(Data records)

════════════════════

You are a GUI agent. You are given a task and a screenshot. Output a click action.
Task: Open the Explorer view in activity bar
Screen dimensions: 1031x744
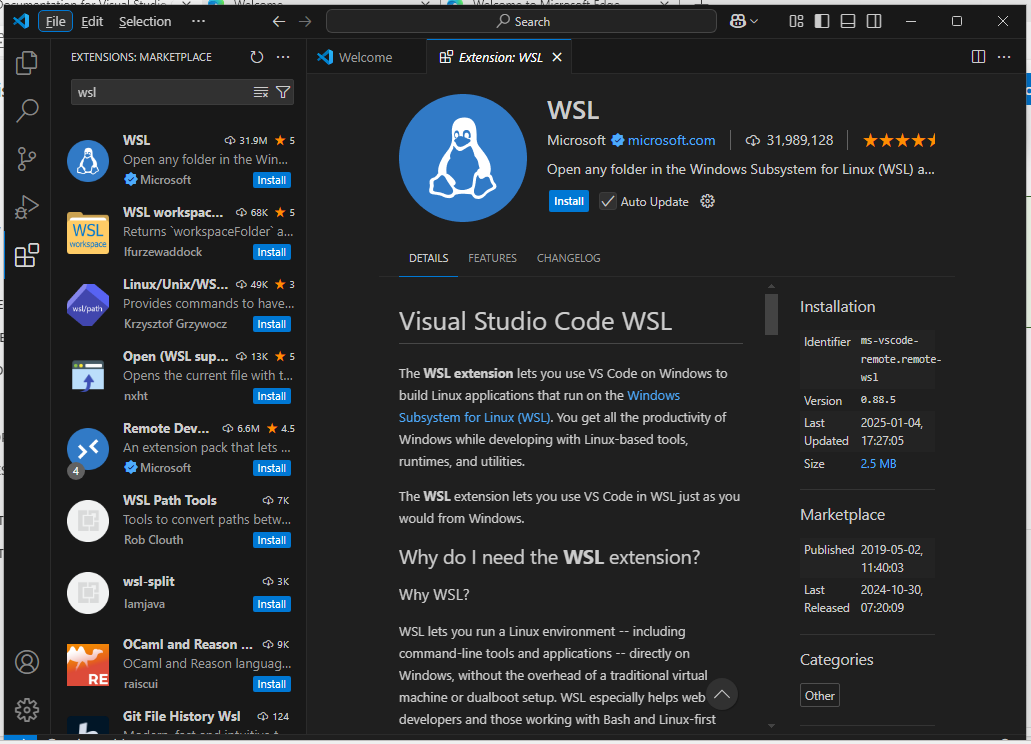tap(27, 63)
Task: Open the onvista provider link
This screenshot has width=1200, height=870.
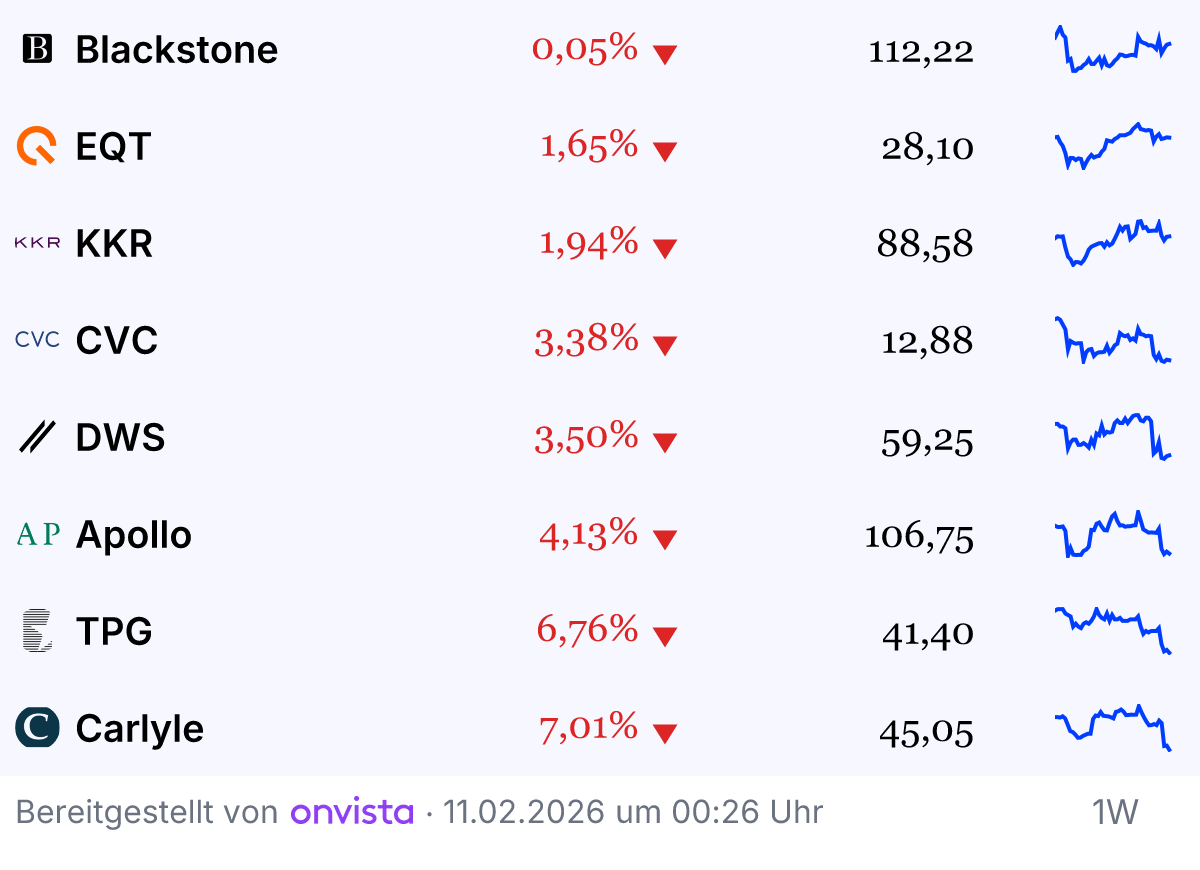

════════════════════

● Description of the task:
Write out all the records exactly, omitting the images.

● Answer area:
You are a GUI agent. You are given a task and a screenshot. Output a click action.
Task: Open the Explorer view in activity bar
Screen dimensions: 1031x744
tap(27, 63)
Task: Open the onvista provider link
This screenshot has width=1200, height=870.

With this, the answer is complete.